What you will notice is that for each field, two attributes are assigned:

  • targetFieldName: This is the field in the index that you are targeting.
  • sourceFieldName: This is the field name according to the data source.

Run the indexer

Once you’ve created the indexer, the next step is to run it. This will cause indexer to pull data into the index:

import json
import requests
from pprint import pprint

url = 'https://[Url of the search service]/indexers/cosmos-crime-indexer/run/?api-version=2017-11-11'
print(url)

api_key = '[api key for the search service]'

headers = {
    'Content-Type': 'application/json',
    'api-key': api_key
}

reseturl = 'https://[Url of the search service]/indexers/cosmos-crime-indexer/reset/?api-version=2017-11-11'

resetResponse = requests.post(reseturl, headers=headers)
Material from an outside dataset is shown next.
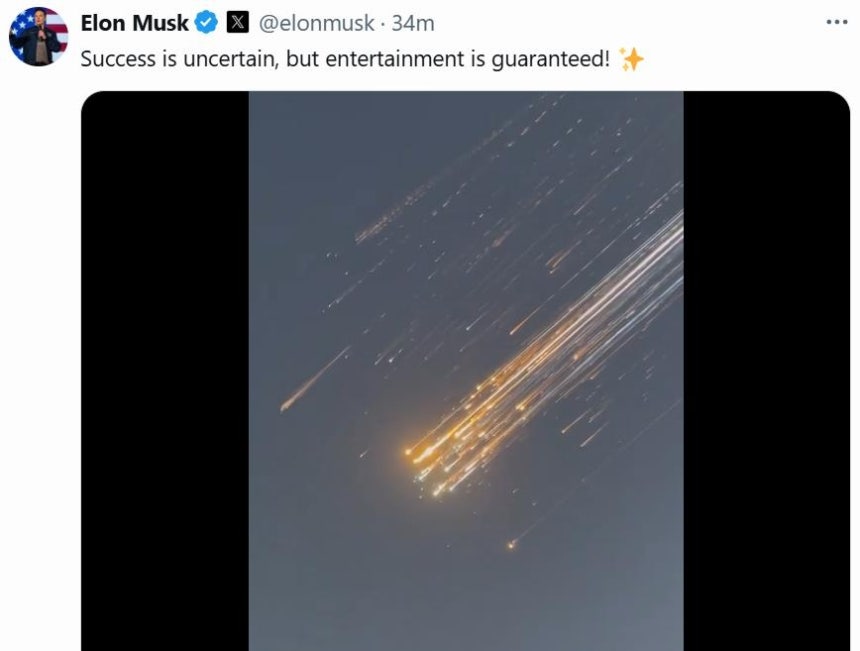The height and width of the screenshot is (651, 860).
Task: Click the black X affiliation badge
Action: [x=237, y=22]
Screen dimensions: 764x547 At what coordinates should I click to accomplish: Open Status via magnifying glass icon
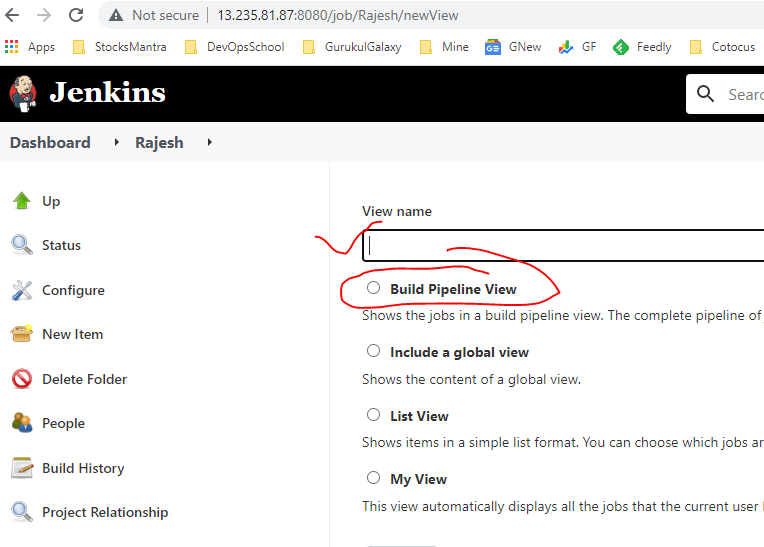click(22, 245)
response = requests.post(url, headers=headers)
pprint(response.status_code)

By triggering the “running” the indexer which will load the index.
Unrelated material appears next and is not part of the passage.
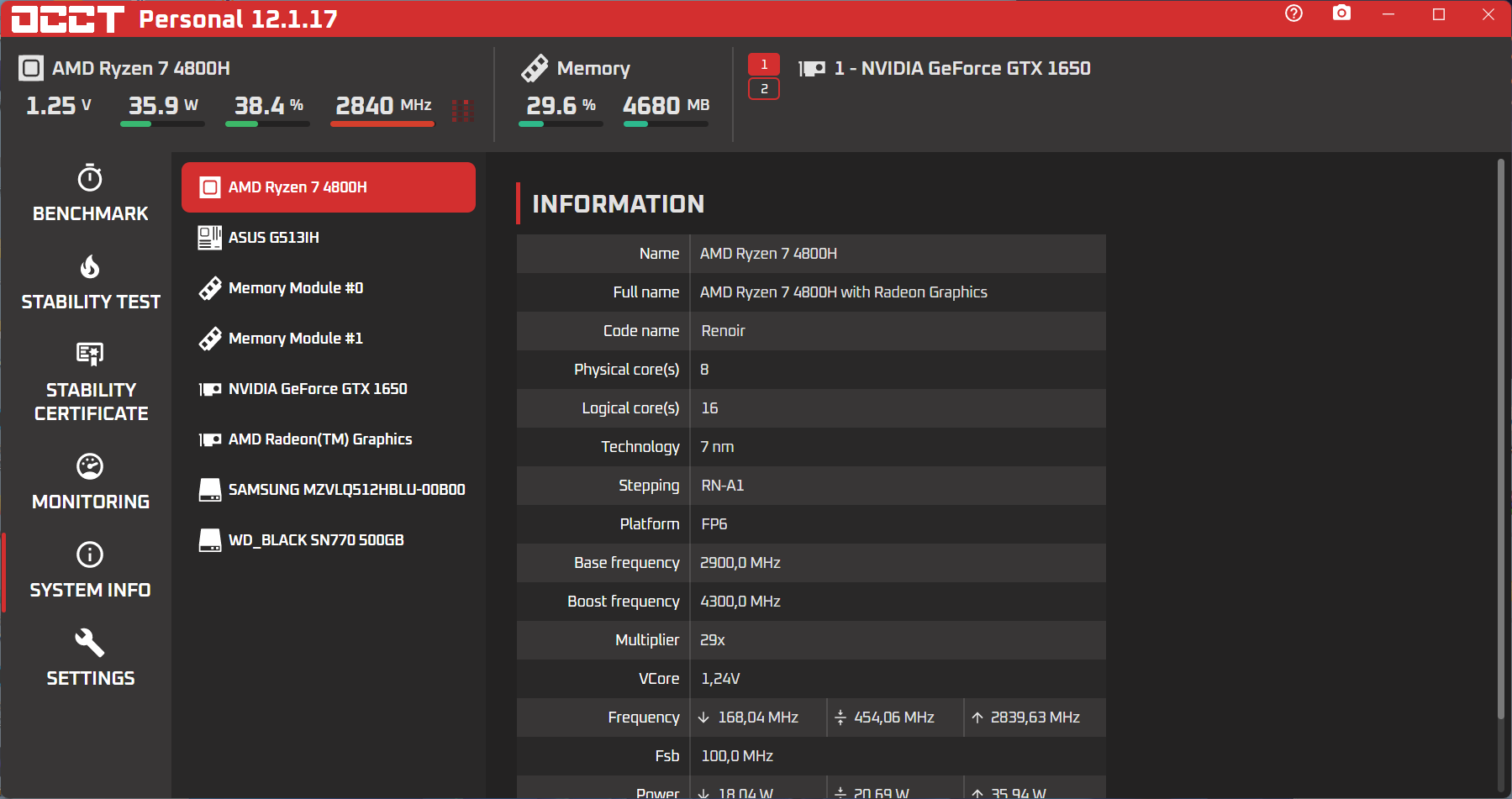
Task: Click the help question mark icon
Action: point(1293,13)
Getting the indexer status

Now, depending the size of your data source, this indexing process could take time, so I wanted to provide a rest call that will let you get the status of the indexer.

import json
import requests
from pprint import pprint

url = 'https://[Url of the search service]/indexers/cosmos-crime-indexer/status/?api-version=2017-11-11'
print(url)

api_key = '[api key for the search service]'

headers = {
    'Content-Type': 'application/json',
    'api-key': api_key
}

response = requests.get(url, headers=headers)
index_list = response.json()
pprint(index_list)

This will provide you with the status of the indexer, so that you can find out when it completes.

Run the search

Finally if you want to confirm the search is working afterward, you can do the following:

import json
import requests
from pprint import pprint

url = 'https://[Url of the search service]/indexes/crimes/docs?api-version=2017-11-11'
print(url)

api_key = '[api key for the search service]'

headers = {
    'Content-Type': 'application/json',
    'api-key': api_key
}

response = requests.get(url, headers=headers)
index_list = response.json()
pprint(index_list)

This will bring back the results of the search. This will bring back everything as it is an empty string search.

I hope this helps with your configuring of Azure Search, Happy searching :)!